Can Bedding Made with Microfiber Really Prevent House Dust and Mites?

Microfiber is a fiber 100 times thinner than a human hair, and it’s often used in functional products to repel dust mites and particulate matter. These fibers are manufactured through electrospinning and are used in a variety of industries.

 

Have you heard of dust and mite-free bedding? It’s a new technology that’s gaining traction in the clothing and bedding industry. Anyone who’s ever shopped for bedding or clothing has probably heard of it and its raw material, microfiber.
Microfiber is a fiber that is one-hundredth the thickness of a human hair. When used in a product, these fibers create air pores that are smaller than dust particles or house dust mites and larger than air molecules. This creates a barrier that prevents dust and mites from penetrating while still allowing the fiber to breathe. This is especially helpful for allergy sufferers and people with sensitive skin. It’s often used in functional bedding and clothing because it allows the fiber to breathe like a cloth, while preventing dust and dust mites from taking up residence. But how is this fiber, which is 100 times thinner than a human hair, made?

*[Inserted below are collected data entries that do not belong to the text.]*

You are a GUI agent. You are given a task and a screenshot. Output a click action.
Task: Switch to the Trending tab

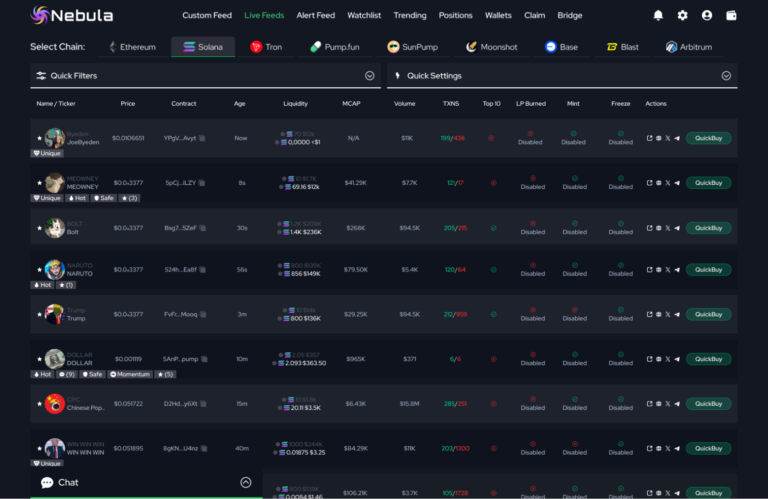tap(410, 16)
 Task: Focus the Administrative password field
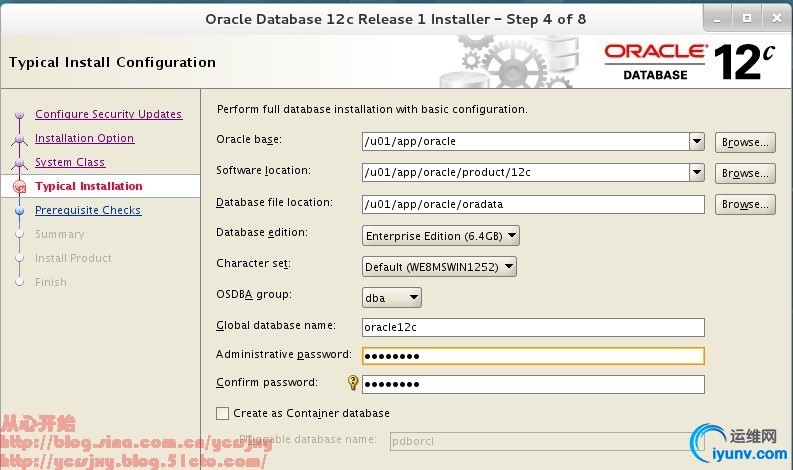(533, 355)
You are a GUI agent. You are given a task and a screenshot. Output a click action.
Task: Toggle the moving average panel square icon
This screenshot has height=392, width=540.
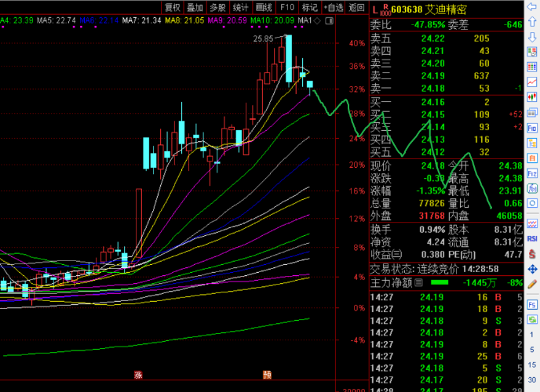[x=329, y=21]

Conventional yarn is made by filling a perforated cylindrical tube with a liquid polymeric material and applying pressure to pull it out strand by strand, like making noodles. But to make microfibers in the same way, you first need to make tubes with diameters of tens of nanometers, which is technically very difficult. Therefore, microfibers are mainly produced by electrospinning, which uses an electric field rather than mechanical manipulation.

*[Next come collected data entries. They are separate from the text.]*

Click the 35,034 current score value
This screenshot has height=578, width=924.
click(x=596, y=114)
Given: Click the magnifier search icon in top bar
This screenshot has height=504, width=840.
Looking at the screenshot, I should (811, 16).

Electrospinning is a method of applying a high voltage to a liquid raw material, causing the molecules that make up the material to repel each other. Matter is made up of many particles called molecules. When you apply a high voltage to a substance, these molecules are affected and become electrified together. It’s like when you go to a noisy place, like a concert or a market, and your voice gets louder. In places with strong electricity, molecules are also electrified, a phenomenon called electrostatics. Molecules are charged with the same charge, and like charges repel each other. That’s why they repel each other. On the other hand, in a liquid state, there are forces that attract molecules to each other. This is due to surface tension, which causes them to clump together to minimize their surface area. When the repulsive force of the electric charge becomes stronger than the surface tension of the molecules, the liquid can no longer hold together and disperses. This is why it is sprayed in the form of liquid droplets. The liquid droplets gradually solidify as they pass through the air. And as they transfer their charge to the air, they gradually lose their charge. The flow of a moderately charged droplet becomes unstable. As a result, the flow becomes spiraling and elongated like a thread. The thread is formed, much like the shape of a ribbon in a ribbon gymnast. This phenomenon continues until the liquid hits a plate with a high voltage at a certain distance from where it was charged.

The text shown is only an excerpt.